(Element and text position data)
______________________________
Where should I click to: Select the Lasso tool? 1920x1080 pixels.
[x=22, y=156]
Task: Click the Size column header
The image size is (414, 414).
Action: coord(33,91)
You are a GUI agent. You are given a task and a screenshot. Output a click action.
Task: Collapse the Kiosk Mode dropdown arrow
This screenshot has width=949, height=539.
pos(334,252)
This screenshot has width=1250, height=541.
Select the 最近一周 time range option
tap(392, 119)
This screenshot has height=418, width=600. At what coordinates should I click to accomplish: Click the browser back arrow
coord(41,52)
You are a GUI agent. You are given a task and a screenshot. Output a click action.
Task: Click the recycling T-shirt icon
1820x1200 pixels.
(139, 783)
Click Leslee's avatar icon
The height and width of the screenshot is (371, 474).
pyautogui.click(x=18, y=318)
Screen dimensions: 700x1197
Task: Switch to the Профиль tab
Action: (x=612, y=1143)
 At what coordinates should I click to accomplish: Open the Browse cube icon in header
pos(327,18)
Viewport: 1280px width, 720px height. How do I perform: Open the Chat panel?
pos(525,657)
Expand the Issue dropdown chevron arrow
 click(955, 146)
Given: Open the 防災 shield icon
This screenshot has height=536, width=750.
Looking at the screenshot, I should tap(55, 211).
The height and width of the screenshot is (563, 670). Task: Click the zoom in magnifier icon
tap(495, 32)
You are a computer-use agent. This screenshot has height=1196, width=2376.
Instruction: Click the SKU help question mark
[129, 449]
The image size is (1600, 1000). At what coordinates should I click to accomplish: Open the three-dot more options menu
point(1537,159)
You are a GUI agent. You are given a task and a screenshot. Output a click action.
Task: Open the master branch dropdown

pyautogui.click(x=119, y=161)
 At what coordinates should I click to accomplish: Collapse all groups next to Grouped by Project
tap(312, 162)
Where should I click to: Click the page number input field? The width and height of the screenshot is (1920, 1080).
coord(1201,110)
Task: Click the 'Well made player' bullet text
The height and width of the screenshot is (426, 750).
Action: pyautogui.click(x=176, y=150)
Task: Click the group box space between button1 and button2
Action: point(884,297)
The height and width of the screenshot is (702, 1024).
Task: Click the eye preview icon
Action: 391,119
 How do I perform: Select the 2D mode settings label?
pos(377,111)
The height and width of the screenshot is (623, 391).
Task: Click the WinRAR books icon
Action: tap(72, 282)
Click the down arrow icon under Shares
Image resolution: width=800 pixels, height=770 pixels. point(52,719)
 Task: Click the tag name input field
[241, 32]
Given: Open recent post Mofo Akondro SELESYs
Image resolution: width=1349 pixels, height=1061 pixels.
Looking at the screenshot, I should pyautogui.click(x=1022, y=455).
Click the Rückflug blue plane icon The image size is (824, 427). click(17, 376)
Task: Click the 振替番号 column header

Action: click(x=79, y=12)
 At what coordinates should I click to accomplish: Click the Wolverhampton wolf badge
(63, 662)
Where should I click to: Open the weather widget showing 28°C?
______________________________
▶ **Given request**
Copy every line of the records above without changing anything.

▶ **Output for this exercise**
Where should I click to: Select the Lasso tool? 1920x1080 pixels.
[x=22, y=156]
Task: Click the Size column header
The image size is (414, 414).
Action: coord(33,91)
You are a GUI agent. You are given a task and a screenshot. Output a click action.
Task: Collapse the Kiosk Mode dropdown arrow
This screenshot has width=949, height=539.
pos(334,252)
This screenshot has width=1250, height=541.
Select the 最近一周 time range option
tap(392, 119)
This screenshot has height=418, width=600. At what coordinates should I click to accomplish: Click the browser back arrow
coord(41,52)
You are a GUI agent. You are given a task and a screenshot. Output a click action.
Task: Click the recycling T-shirt icon
1820x1200 pixels.
(139, 783)
Click Leslee's avatar icon
The height and width of the screenshot is (371, 474).
pyautogui.click(x=18, y=318)
Screen dimensions: 700x1197
Task: Switch to the Профиль tab
Action: (x=612, y=1143)
 At what coordinates should I click to accomplish: Open the Browse cube icon in header
pos(327,18)
Viewport: 1280px width, 720px height. How do I perform: Open the Chat panel?
pos(525,657)
Expand the Issue dropdown chevron arrow
 click(955, 146)
Given: Open the 防災 shield icon
This screenshot has height=536, width=750.
Looking at the screenshot, I should tap(55, 211).
The height and width of the screenshot is (563, 670). Task: Click the zoom in magnifier icon
tap(495, 32)
You are a computer-use agent. This screenshot has height=1196, width=2376.
Instruction: Click the SKU help question mark
[129, 449]
The image size is (1600, 1000). At what coordinates should I click to accomplish: Open the three-dot more options menu
point(1537,159)
You are a GUI agent. You are given a task and a screenshot. Output a click action.
Task: Open the master branch dropdown

pyautogui.click(x=119, y=161)
 At what coordinates should I click to accomplish: Collapse all groups next to Grouped by Project
tap(312, 162)
Where should I click to: Click the page number input field? The width and height of the screenshot is (1920, 1080).
coord(1201,110)
Task: Click the 'Well made player' bullet text
The height and width of the screenshot is (426, 750).
Action: pyautogui.click(x=176, y=150)
Task: Click the group box space between button1 and button2
Action: point(884,297)
The height and width of the screenshot is (702, 1024).
Task: Click the eye preview icon
Action: 391,119
 How do I perform: Select the 2D mode settings label?
pos(377,111)
The height and width of the screenshot is (623, 391).
Task: Click the WinRAR books icon
Action: tap(72, 282)
Click the down arrow icon under Shares
Image resolution: width=800 pixels, height=770 pixels. point(52,719)
 Task: Click the tag name input field
[241, 32]
Given: Open recent post Mofo Akondro SELESYs
Image resolution: width=1349 pixels, height=1061 pixels.
Looking at the screenshot, I should pyautogui.click(x=1022, y=455).
Click the Rückflug blue plane icon The image size is (824, 427). click(17, 376)
Task: Click the 振替番号 column header

Action: click(x=79, y=12)
 At what coordinates should I click to accomplish: Click the Wolverhampton wolf badge
(63, 662)
Where should I click to: Open the weather widget showing 28°C?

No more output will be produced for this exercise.